[TASKS AND EXERCISES]:
[a] Copy the passage of the Nepal earthquake text from "If the epicentre" up to and including "the United States.".
[b] According to the Nepal earthquake text, how does an earthquake cause buildings to collapse? Answer in one to three sentences.

[DOCUMENT]:
MY HEART goes out to the people of Nepal for the loss of lives during the April 25 and the May 12 earthquakes that hit the small Himalayan mountain country.
It is estimated that the quake left a death toll of over 8,000 and injured over 16,000 of both local inhabitants and tourists. This indeed is a very sad occasion. Neighbouring India, China and Bangladesh also suffered losses, albeit, on a much reduced scale.
Earthquakes occur when there is a sudden release of energy due to plate techtonics, or shifting of plates in the earth’s crust resulting in seismic waves. These waves will consequently result in the shaking of the ground causing buildings to stress or collapse and may also cause landslides.
If the epicentre of the quake is located offshore, this may result in a tsunami as was witnessed in the devastating Indian Ocean tsunami of Boxing Day 2004 in which over 230,000 people were killed or went missing. Earthquakes can never be predicted. However there are earthquake-prone areas such as Japan, Turkey, Pakistan and California in the United States.
The majority of casualties in the Nepal earthquake tragedy were as a result of collapsed or damaged buildings. Indications are that most of these buildings are ancient structures and do not meet the required building regulation codes. In some instances, entire towns and villages were flattened. This is perhaps due to again poor building construction techniques which are not able to withstand the devastating effects of earthquakes.

Stored entries
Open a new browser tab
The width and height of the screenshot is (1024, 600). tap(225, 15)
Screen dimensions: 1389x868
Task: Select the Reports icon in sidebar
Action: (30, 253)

[EXPECTED RESULTS]:
[a]
If the epicentre of the quake is located offshore, this may result in a tsunami as was witnessed in the devastating Indian Ocean tsunami of Boxing Day 2004 in which over 230,000 people were killed or went missing. Earthquakes can never be predicted. However there are earthquake-prone areas such as Japan, Turkey, Pakistan and California in the United States.

[b] An earthquake happens when a sudden release of energy from the shifting of plates in the earth's crust produces seismic waves. These waves shake the ground, which stresses buildings or makes them collapse.